* _Exercise_
Can you sum up the passage below on cloud computing and data centers in two sentences?

* _Excerpted passage_
■ ■ ■ ■ ■

Amazon continues to roll out cloud computing offerings at a blistering rate. Today, they just announced a toolkit for Eclipse, the open source IDE. I’ve been playing around a bit with S3, their storage service, and EC2, their virtual server offering (although I wish that they would offer SLES in addition to OpenSUSE.) They also have a database and a content distribution network. Not bad for a bookstore.
I recently talked to a friend about building out their data center and my immediate response was, “Why on earth would you want to build a data center?” Of course, there are still good reasons but there are fewer and fewer of them each day.
One of the advantages of rolling your own physical data center is that you get to establish relationships with lovely vendors, like Novell. You set up support agreements and we charge you for them; if something breaks, we’ll be on the phone or in person helping you fix it. There’s different levels of this kind of break/fix support: we can put teams of engineers full-time at your data centers around the world, or we can give you a part-time person that you share with a half-dozen other customers. That way, they know what’s going on in your specific environment and you have a person you rely on rather than some phone bank; sharing the resource, obviously, is cheaper. There’s also off-site (remote) options with access to a named engineer who’s only available by phone, or direct access to specialists (L2 or backline in the jargon). And so on down the list to regular 24×7 phone support; it’s a full menu.

■ ■ ■ ■ ■

* _Listed entries_
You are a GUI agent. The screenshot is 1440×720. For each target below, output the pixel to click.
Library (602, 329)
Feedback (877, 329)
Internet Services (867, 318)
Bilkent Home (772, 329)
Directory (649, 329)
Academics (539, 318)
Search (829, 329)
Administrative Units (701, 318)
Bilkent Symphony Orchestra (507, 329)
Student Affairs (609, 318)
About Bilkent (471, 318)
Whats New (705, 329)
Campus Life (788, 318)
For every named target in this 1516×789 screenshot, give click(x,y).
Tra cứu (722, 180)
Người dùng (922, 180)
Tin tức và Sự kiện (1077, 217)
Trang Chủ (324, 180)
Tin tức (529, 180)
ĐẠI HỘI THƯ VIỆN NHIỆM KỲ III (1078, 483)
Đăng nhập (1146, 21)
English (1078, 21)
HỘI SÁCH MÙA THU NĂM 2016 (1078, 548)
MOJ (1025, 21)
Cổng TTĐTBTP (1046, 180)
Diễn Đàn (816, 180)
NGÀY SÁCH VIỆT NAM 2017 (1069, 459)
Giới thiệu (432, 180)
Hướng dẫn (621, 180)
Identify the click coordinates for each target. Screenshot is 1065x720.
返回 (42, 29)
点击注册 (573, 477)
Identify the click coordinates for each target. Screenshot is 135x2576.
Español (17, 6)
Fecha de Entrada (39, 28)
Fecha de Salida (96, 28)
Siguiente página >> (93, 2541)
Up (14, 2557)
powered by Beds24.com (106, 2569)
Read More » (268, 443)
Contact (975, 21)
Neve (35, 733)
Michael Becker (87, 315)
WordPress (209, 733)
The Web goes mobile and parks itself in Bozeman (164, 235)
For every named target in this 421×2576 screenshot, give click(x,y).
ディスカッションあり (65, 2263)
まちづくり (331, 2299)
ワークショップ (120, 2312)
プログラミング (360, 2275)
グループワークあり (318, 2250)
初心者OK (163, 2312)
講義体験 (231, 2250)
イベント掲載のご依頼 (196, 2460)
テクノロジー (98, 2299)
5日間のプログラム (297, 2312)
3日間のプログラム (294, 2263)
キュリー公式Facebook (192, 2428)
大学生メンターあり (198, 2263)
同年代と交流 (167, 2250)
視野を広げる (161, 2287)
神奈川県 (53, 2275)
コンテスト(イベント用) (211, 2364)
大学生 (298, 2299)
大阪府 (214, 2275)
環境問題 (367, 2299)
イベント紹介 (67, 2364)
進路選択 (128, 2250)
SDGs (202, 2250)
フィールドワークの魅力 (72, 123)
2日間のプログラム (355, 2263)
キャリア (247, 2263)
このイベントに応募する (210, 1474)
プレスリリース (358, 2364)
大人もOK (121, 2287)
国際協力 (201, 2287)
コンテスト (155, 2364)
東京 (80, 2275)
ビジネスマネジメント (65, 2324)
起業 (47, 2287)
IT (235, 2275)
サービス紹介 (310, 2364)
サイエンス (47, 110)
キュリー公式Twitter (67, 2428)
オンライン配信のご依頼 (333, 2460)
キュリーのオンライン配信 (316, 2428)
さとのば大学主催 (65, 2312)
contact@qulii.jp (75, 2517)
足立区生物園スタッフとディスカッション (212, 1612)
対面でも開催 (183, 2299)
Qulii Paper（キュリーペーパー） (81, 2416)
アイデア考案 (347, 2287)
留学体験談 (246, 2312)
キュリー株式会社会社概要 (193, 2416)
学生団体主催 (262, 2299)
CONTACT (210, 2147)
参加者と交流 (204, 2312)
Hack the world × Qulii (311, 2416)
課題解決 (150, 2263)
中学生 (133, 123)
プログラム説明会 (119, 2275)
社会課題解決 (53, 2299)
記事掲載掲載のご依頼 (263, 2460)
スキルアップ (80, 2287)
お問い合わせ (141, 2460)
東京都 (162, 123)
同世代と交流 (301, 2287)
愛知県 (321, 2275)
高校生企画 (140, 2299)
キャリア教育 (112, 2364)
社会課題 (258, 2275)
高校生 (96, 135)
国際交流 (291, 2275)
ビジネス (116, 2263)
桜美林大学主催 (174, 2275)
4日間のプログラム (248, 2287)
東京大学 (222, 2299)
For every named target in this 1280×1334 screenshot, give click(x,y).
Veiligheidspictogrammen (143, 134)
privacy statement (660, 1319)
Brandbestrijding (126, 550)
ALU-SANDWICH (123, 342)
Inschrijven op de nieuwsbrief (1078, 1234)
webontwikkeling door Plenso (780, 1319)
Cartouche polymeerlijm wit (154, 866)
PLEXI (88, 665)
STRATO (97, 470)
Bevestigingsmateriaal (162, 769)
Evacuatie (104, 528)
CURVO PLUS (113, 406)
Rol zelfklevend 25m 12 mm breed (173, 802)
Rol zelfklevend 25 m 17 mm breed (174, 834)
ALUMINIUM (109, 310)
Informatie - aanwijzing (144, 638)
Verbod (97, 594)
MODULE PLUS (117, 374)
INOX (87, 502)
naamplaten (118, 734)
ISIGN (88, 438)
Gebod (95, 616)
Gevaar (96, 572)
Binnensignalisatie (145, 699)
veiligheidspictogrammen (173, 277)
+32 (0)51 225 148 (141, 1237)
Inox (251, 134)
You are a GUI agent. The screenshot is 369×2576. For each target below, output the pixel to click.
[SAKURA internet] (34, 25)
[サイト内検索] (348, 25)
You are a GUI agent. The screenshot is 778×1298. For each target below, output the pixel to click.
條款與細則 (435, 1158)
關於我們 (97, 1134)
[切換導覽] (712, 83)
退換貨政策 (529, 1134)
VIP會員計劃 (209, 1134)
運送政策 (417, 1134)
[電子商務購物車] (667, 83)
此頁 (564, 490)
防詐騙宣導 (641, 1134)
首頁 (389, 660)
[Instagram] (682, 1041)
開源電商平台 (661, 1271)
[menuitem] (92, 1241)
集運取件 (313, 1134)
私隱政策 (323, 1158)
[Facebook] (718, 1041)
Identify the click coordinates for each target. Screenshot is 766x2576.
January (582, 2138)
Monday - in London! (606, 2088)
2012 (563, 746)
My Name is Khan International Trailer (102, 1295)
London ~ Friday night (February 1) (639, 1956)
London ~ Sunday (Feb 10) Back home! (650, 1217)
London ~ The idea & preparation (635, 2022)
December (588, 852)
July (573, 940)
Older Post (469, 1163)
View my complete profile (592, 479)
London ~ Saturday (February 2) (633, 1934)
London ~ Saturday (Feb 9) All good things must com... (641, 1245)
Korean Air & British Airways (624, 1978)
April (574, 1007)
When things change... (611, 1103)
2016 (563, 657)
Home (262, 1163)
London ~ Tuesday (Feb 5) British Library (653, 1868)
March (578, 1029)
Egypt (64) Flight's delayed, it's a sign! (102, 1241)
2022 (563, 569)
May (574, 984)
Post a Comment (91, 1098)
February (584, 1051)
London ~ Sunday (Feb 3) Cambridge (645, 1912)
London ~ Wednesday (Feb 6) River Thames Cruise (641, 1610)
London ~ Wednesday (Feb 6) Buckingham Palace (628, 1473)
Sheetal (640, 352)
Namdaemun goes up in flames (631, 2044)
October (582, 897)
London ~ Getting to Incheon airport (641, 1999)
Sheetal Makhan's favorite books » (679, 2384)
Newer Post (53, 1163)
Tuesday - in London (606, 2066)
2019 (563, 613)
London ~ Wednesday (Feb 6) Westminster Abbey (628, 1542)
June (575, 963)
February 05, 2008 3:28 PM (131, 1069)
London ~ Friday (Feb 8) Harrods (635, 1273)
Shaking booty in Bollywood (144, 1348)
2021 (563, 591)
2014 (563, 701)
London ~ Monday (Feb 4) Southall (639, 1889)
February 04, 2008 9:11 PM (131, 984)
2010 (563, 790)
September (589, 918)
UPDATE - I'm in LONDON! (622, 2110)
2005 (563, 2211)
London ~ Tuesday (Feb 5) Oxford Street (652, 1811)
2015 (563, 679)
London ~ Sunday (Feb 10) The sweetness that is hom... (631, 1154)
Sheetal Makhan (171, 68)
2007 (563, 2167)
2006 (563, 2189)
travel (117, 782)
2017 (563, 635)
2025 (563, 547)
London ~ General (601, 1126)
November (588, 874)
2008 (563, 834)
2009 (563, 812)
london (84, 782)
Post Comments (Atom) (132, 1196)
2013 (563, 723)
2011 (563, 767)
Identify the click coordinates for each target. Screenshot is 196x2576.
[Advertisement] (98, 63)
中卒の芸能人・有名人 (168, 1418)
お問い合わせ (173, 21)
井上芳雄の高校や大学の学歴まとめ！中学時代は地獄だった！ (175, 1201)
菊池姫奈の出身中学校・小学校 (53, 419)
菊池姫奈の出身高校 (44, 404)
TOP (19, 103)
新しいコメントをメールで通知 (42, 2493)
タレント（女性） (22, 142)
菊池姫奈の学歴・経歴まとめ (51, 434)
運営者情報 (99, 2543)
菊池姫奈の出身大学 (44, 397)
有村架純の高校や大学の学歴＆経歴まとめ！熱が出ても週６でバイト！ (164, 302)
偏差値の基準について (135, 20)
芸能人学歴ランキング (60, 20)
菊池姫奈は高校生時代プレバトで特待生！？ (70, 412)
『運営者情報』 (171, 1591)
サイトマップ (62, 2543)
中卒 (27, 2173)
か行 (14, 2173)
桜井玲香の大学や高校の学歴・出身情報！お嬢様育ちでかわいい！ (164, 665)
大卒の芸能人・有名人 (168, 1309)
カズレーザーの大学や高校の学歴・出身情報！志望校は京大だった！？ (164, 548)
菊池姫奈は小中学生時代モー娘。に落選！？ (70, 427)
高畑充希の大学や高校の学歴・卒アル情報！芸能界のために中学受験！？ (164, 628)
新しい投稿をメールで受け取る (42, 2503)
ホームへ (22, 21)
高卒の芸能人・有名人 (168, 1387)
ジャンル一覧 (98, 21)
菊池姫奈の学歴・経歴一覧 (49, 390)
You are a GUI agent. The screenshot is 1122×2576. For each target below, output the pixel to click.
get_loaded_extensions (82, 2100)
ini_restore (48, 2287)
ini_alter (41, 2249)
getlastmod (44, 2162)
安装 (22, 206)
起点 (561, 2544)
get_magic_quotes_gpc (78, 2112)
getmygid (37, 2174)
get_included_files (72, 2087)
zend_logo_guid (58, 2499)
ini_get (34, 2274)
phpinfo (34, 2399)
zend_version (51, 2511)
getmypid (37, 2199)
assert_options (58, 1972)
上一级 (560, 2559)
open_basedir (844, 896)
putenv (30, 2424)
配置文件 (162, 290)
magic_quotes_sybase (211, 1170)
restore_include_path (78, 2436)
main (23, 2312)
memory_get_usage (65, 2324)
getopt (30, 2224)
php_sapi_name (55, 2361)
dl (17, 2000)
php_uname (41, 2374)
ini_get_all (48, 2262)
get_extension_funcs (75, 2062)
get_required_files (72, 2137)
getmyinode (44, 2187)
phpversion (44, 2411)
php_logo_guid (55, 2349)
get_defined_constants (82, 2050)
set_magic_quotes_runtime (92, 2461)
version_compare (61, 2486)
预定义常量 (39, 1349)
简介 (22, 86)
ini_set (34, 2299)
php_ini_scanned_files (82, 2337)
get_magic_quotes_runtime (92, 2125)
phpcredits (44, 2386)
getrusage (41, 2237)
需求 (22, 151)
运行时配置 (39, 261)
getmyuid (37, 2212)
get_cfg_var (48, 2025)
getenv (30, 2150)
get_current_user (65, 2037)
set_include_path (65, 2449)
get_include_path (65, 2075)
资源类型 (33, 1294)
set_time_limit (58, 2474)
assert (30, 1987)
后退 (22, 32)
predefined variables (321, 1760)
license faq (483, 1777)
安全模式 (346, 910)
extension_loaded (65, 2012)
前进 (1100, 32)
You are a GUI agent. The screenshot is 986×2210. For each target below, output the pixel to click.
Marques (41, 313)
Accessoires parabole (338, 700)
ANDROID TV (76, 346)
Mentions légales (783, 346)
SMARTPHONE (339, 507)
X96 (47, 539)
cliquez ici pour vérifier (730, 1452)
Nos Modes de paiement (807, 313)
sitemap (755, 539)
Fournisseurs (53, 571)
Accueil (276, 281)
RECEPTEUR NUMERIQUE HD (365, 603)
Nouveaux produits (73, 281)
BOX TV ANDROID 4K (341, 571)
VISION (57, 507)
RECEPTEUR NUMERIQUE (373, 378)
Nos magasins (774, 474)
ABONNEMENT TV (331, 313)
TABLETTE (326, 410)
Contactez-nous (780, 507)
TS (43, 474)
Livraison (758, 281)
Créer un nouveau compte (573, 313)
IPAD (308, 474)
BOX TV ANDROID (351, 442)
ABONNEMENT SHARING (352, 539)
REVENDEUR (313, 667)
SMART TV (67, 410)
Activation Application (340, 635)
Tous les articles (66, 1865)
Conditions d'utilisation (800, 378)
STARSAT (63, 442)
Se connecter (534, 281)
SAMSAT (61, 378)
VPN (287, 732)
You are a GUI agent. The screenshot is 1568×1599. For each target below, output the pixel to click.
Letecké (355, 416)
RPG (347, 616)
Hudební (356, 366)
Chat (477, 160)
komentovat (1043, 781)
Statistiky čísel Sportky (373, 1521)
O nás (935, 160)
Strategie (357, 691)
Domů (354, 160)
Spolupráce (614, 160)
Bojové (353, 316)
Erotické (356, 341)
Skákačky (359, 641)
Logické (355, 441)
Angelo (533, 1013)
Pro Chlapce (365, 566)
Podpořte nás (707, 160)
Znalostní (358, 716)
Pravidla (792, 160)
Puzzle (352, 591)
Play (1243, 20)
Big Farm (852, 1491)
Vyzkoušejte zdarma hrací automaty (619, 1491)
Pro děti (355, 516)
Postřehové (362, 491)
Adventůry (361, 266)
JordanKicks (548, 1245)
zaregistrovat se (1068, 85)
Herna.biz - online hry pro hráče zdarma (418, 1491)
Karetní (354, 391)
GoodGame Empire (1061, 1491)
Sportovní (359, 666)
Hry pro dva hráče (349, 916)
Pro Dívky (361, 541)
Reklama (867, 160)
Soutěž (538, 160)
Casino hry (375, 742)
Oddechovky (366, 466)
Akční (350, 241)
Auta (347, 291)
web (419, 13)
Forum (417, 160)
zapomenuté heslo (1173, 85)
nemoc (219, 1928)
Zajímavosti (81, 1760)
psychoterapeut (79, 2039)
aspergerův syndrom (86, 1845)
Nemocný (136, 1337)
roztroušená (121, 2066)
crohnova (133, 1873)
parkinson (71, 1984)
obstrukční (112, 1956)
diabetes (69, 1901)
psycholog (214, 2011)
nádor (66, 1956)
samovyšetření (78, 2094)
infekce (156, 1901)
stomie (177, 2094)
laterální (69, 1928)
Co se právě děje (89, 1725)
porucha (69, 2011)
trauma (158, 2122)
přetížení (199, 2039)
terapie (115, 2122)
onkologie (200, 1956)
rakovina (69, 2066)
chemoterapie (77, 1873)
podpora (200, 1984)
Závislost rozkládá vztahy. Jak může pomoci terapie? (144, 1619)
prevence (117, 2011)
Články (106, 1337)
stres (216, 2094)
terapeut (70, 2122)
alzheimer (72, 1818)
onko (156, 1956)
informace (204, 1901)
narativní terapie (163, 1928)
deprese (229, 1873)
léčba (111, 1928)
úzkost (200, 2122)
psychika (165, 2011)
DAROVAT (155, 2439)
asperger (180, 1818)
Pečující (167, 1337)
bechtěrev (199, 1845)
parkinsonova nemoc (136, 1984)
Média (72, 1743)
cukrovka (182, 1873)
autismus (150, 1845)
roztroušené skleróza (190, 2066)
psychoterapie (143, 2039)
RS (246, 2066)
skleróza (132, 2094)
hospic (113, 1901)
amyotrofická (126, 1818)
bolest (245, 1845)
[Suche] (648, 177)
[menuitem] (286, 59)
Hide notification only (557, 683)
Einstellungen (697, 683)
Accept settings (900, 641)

■ ■ ■ ■ ■

* _Worked solution_
Amazon keeps rolling out cloud computing offerings at a fast pace, including a new toolkit for Eclipse, S3 storage, EC2 virtual servers, a database and a content distribution network, so there are fewer good reasons each day to build your own data center. One remaining advantage of a physical data center is the chance to set up support agreements with vendors like Novell, which offer a full menu of break/fix support, from full-time engineering teams on site through shared or remote engineers and specialists down to regular 24×7 phone support.